- [What to do]: Render the rows, from the line containing "Screen dimensions: 970x545" through the last row, as a numbered list with blank lines dropped. Leave the pictures out.

- [Supplied records]:
________
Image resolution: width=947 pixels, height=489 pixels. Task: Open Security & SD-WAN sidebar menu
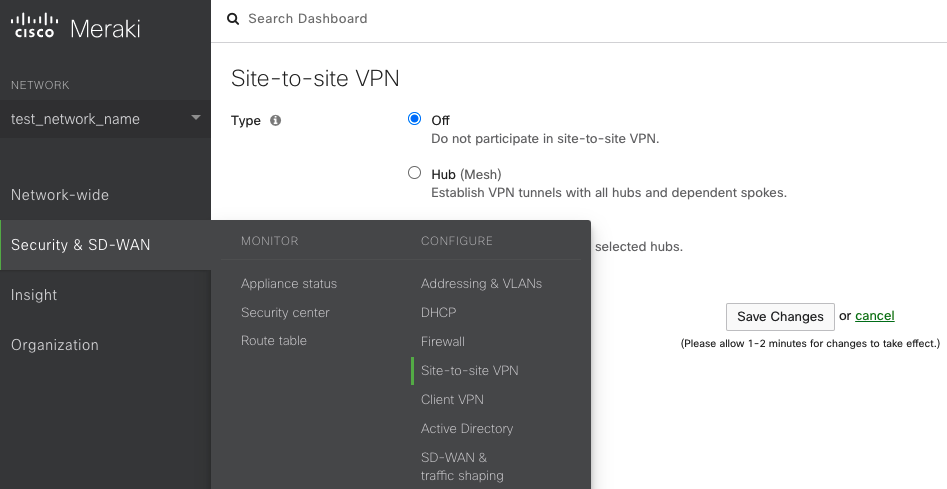(x=81, y=245)
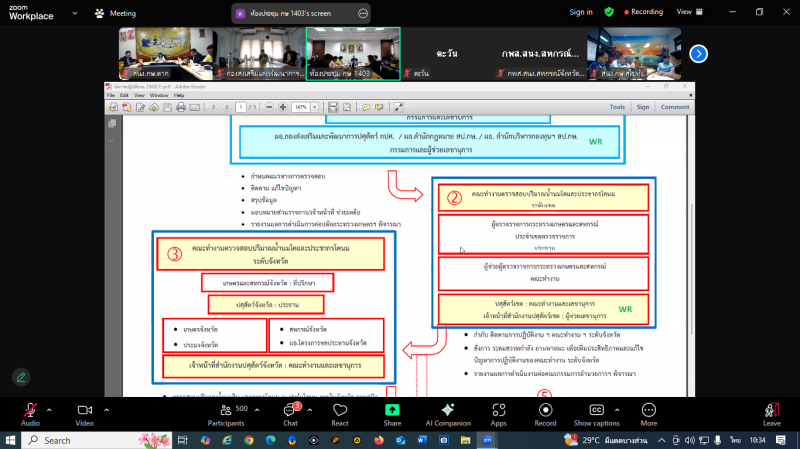
Task: Open the More options menu
Action: click(649, 411)
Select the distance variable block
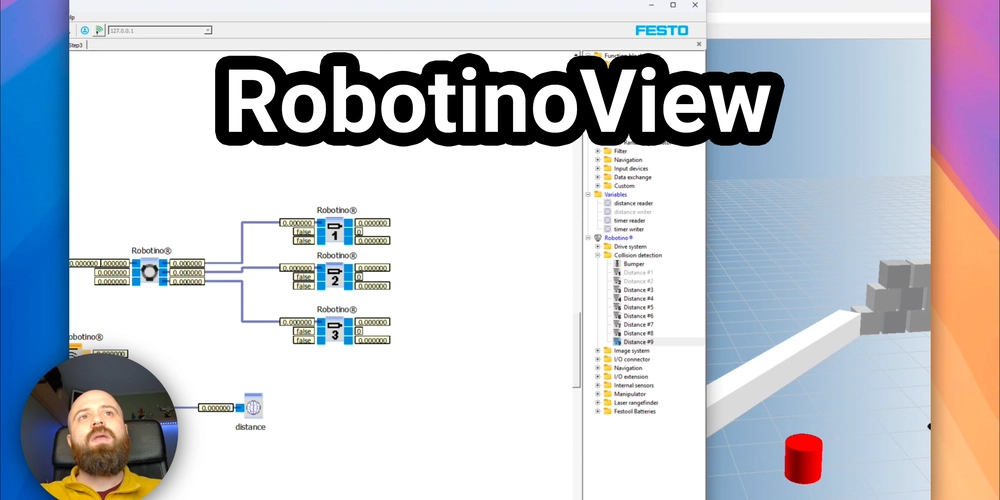The image size is (1000, 500). coord(253,408)
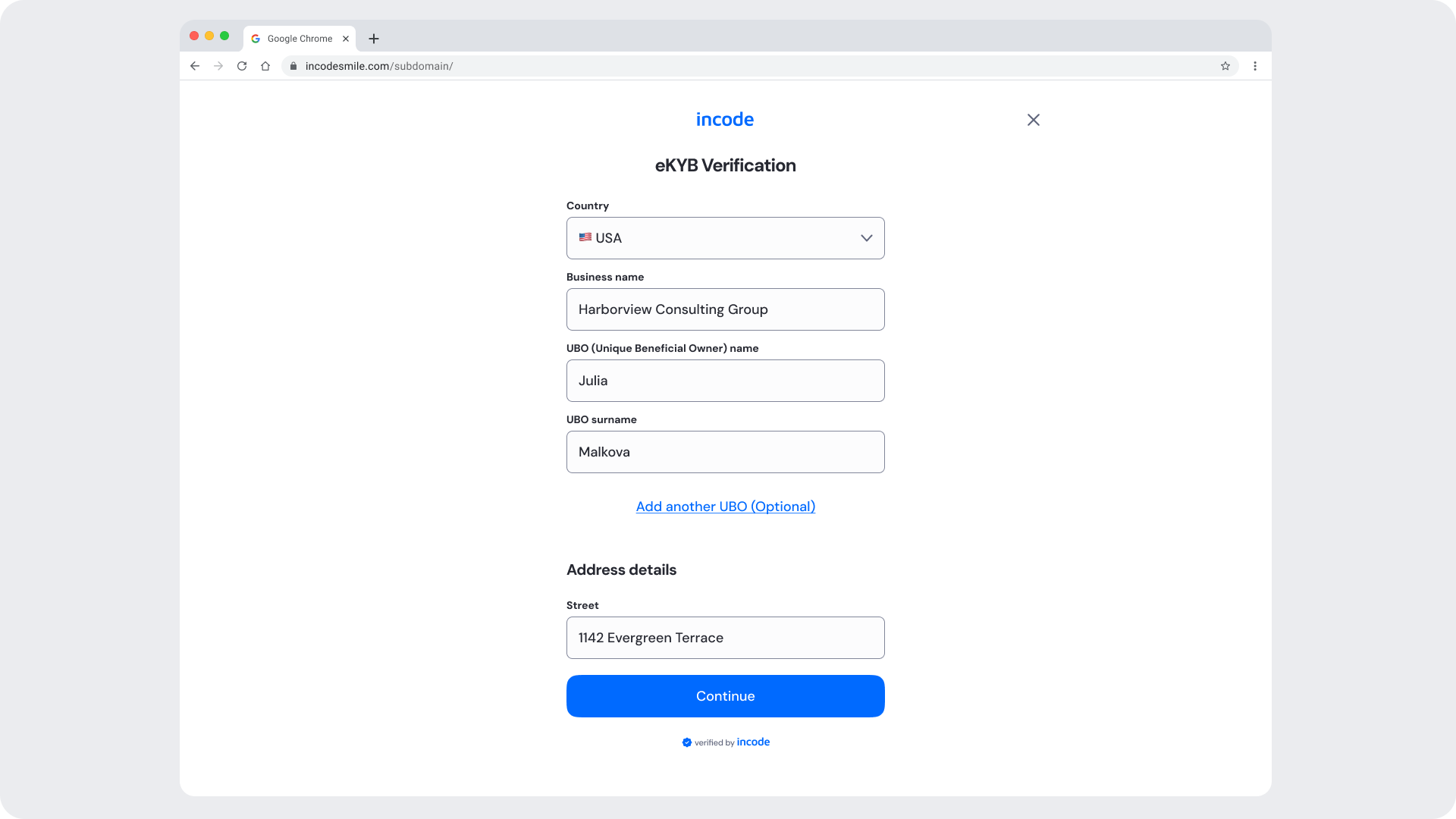This screenshot has width=1456, height=819.
Task: Select the USA country field
Action: tap(713, 238)
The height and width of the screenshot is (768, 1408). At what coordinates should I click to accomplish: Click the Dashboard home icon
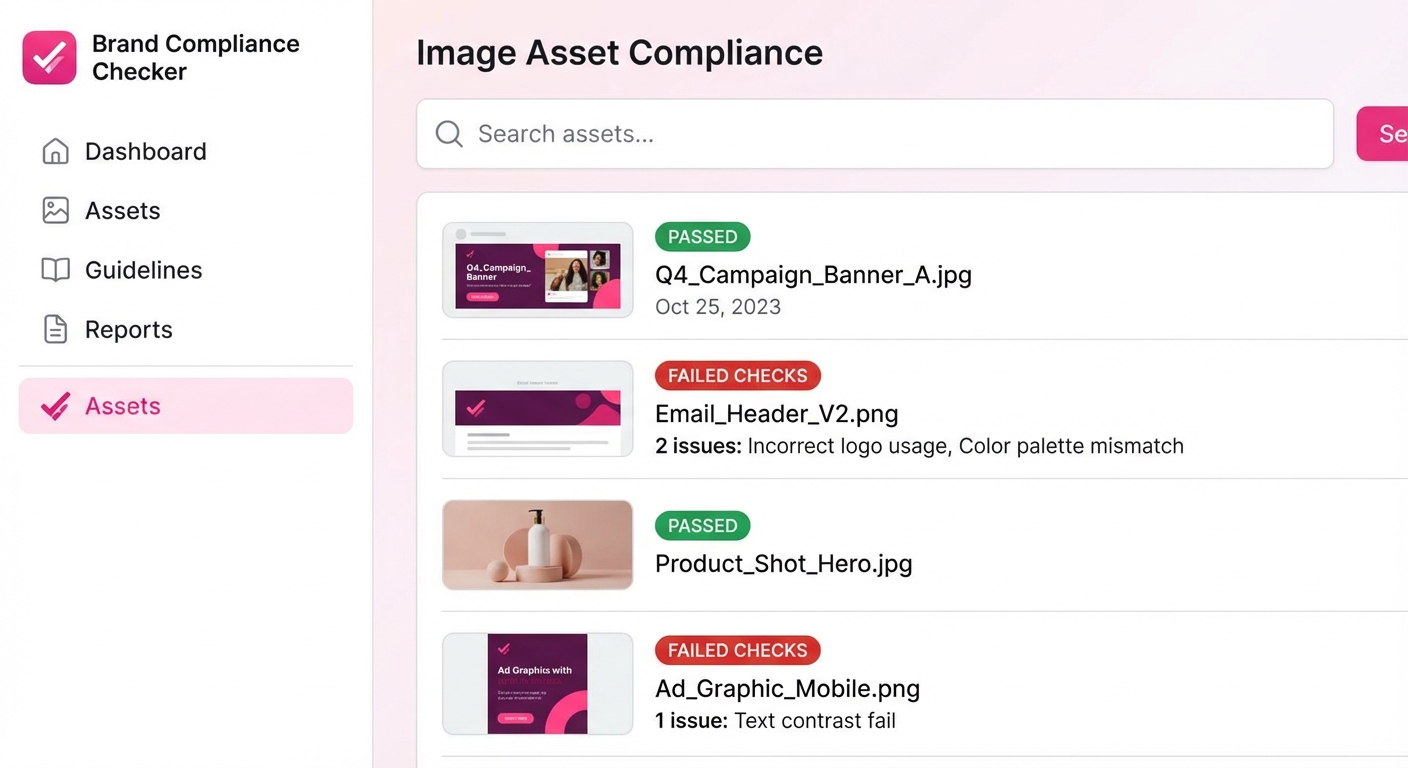(x=56, y=151)
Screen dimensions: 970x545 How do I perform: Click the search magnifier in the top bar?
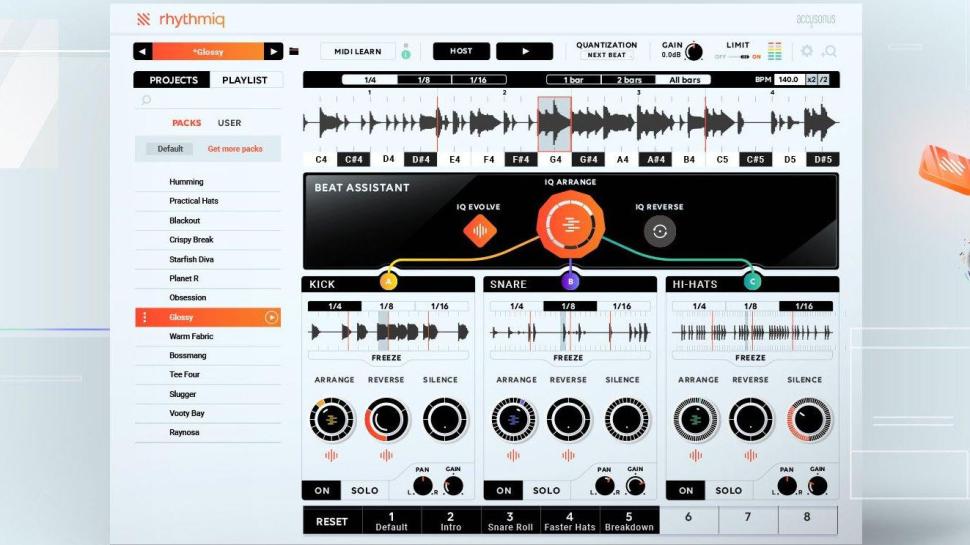[x=829, y=51]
________
- [Full answer]:
1. Screen dimensions: 970x545 How do I perform: Click the search magnifier in the top bar?
2. [x=829, y=51]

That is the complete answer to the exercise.